TASK GOAL - Show all lines containing "computer" from the data below.

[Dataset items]

^^^^

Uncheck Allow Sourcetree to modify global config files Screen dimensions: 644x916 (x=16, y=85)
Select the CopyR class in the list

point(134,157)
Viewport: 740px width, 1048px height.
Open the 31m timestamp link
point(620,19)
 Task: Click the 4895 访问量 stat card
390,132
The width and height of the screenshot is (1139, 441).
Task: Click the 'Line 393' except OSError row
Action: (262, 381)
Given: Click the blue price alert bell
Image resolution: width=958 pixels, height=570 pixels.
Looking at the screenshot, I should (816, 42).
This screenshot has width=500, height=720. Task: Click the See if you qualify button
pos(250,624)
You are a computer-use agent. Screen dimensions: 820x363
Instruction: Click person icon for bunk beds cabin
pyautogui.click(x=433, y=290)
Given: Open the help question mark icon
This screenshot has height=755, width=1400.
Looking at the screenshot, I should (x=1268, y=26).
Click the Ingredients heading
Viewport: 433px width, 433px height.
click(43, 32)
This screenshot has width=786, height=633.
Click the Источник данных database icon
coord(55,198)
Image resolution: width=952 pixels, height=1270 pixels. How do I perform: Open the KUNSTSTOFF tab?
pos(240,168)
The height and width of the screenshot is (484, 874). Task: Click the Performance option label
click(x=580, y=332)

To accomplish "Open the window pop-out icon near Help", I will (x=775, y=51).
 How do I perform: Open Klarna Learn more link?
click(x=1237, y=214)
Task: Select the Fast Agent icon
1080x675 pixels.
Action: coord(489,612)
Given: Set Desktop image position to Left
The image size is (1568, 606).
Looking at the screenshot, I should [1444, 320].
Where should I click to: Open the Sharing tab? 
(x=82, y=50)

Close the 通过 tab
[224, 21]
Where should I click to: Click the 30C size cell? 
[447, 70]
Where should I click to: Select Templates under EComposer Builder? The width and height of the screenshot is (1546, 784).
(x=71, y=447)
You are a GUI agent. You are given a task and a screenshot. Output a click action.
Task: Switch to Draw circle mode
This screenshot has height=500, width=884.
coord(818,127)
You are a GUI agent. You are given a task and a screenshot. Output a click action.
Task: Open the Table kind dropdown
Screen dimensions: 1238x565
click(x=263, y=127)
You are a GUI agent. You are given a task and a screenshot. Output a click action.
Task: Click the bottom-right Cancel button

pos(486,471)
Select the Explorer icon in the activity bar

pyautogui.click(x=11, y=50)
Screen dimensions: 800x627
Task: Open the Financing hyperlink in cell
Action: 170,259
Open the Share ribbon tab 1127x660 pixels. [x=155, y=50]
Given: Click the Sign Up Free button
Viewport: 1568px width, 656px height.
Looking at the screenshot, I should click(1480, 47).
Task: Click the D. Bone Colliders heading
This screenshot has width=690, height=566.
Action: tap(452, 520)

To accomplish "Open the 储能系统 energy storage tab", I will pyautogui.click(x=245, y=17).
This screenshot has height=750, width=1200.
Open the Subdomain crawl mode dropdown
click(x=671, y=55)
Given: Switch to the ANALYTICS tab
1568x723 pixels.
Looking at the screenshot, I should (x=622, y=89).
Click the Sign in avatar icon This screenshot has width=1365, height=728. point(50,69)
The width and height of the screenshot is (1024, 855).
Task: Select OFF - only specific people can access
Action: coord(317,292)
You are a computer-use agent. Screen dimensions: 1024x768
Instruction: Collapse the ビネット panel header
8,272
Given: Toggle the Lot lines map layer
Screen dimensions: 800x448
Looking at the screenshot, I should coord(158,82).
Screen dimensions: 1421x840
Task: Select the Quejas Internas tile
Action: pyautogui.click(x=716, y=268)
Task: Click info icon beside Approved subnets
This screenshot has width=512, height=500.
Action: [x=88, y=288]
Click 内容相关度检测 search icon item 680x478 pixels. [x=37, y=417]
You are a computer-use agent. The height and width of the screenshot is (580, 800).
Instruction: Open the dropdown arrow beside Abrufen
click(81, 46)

^^^^

EXPECTED ANSWER -
You are a computer-use agent. Screen dimensions: 820x363
You are a computer-use agent. Screen dimensions: 1024x768
You are a computer-use agent. The height and width of the screenshot is (580, 800).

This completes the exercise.